Kendisi de 1903’te Paris’e göç etmiş olan Brâncuși’nin en büyük esin kaynağı Afrika ve Okyanusyasanatlarıdır. Brâncuși’nin etkisiyle resmi bırakarak heykel çalışmalarına başlayan Modigliani, bir yandan da daha önce hiç tanımadığı bu “kabile sanatlarını”öğrenmeye adar kendini.
…
Modigliani 1910-1914 arasında bütünüyle heykel sanatı üzerinde yoğunlaşır neredeyse, yalnızca yapacağı heykellerin eskizleri için kalem ya da fırça alır eline. Çok da mutludur, öyle ki ressam değil de heykeltraş olarak anılmayı yeğlediğini söyler durur çevresine. Ancak çoğu karyatit formunda olan eserlerinin -ne yazık ki yine- alıcı bulamaması ve çalıştığı kireçtaşı malzemenin yontulması sürecinde çıkan tozların -zaten kötü olan- akciğerlerini etkilemesi yüzünden resim yapmaya geri döner.”

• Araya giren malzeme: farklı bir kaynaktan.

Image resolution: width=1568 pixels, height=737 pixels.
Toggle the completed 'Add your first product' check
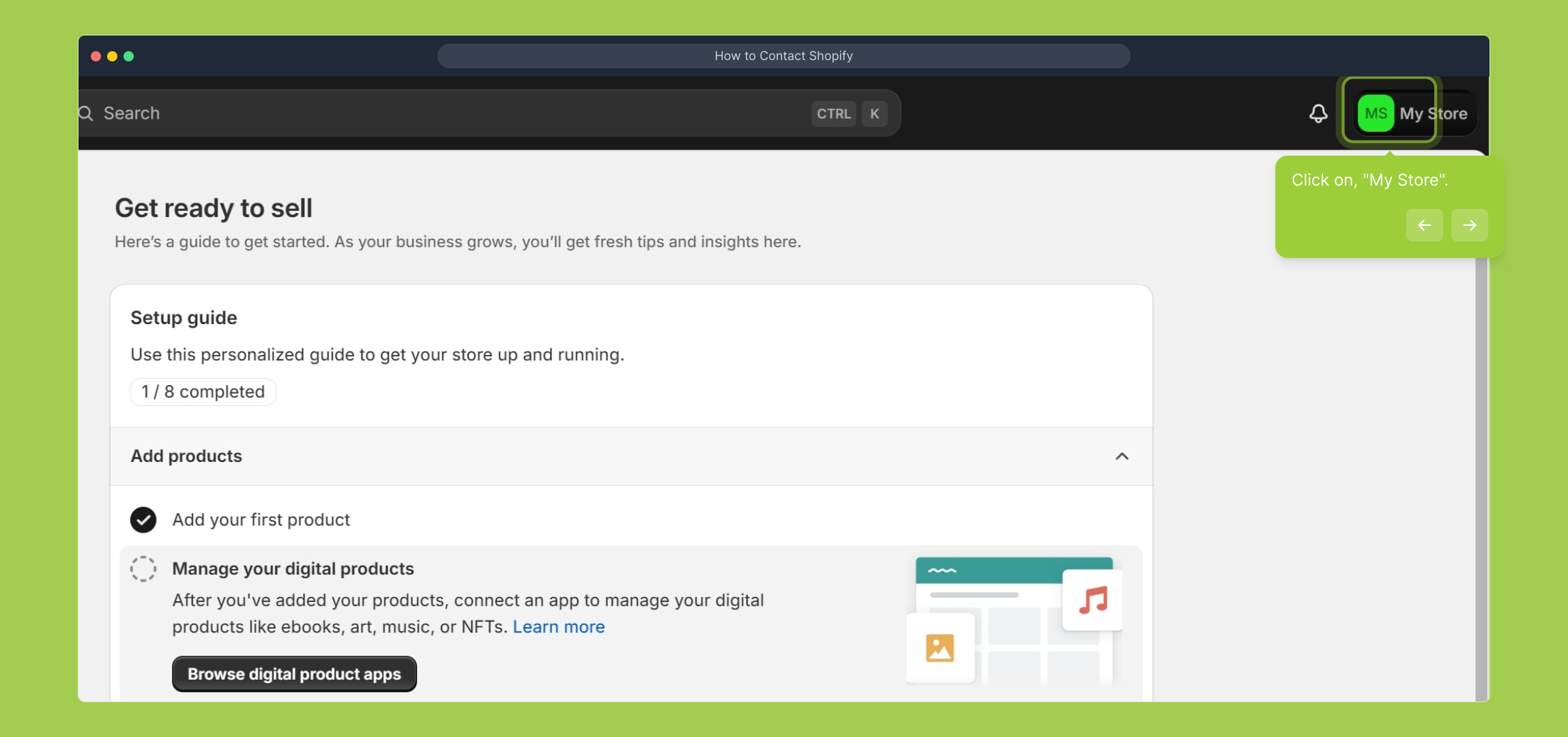(143, 520)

Modigliani’nin çalışmalarındaki tipik ince uzun yüzleri ve çekik “badem gözleri” düşünürseniz, onun bu mirası -Brâncuși gibi- Afrika sanatından aldığını fark edeceksiniz.]
Doğrudan Yontma
Bitirmeden önce Brâncuși’nin heykel yontma tekniğine getirdiği bir yenilikten de söz etmemiz gerek. Filmlerde gördüğünüz, sanatçının tek başına, elinde bir çekiç ve keski, mermer bir bloğu yonttuğu sahne ancak Brâncuși sonrası için gerçekçidir. Brâncuși öncesi heykel yapımı, sanatçılık kadar zanaatçılık da içeren kollektif bir üretimdir. Sanatçı önce heykelin -genellikle kil ya da alçıdan- küçük bir modelini yapar, ondan sonra kalabalık bir kalfalar/yardımcılar topluluğu bu modeli büyük mermer bloğuna uyarlardı. Sanatçı bu heykelde ancak son birkaç düzeltmeyi yapardı genellikle.

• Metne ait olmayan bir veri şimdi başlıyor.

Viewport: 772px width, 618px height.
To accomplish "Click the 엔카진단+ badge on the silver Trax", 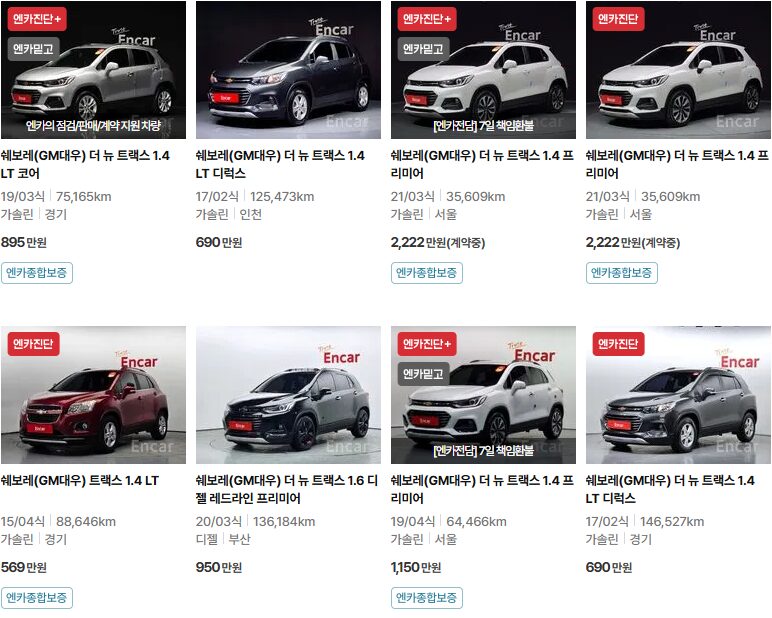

[Rodin çok sayıda yardımcısı olduğu için eleştirilmiş bir sanatçıdır ancak 20. yüzyıl başına dek heykel sanatı her zaman kollektif bir çalışmayla sürdürülegelmiştir. Geçmişin büyük heykeltraşlarının tümü atölyelerinde kalabalık çırak ve kalfa toplulukları bulundurmuştur. Aynı durum pek çok ressam için de geçerlidir.]
Brâncuși’yle birlikte bu da değişmiştir; sonradan “Doğrudan Yontma” adı verilen ve sanatçının elde bir model/maket olmadan doğrudan mermeri ya da kireçtaşını yontmaya başlaması uygulaması ilk onunla başlar. Brâncuși’nin çağdaşlarına göre daha az sayıda eser üretmiş olmasının nedeni çoğunlukla yalnız çalışmasıdır.
Rodin'in "Öpücük"ü tutkulu bir öpüşme sahnesini gerçekçi bir biçimde betimler; kadın ve erkeğin beden ve duruşları onların canlılığını duyumsatır izleyende. Brâncuși’nin "Öpücük"üyse figürlerin temel özelliklerini ve basit formlarını vurgular; kadın ve erkeğin yüzleri ve bedenleri soyut ve stilizedir. Brâncuși, eserini basitleştirerek, figürlerin tutkulu bir şekilde öpüştüğünü vurgulamak yerine, onların birbirleriyle nasıl uyumlu ve yekvücut hale geldiğini vurgular.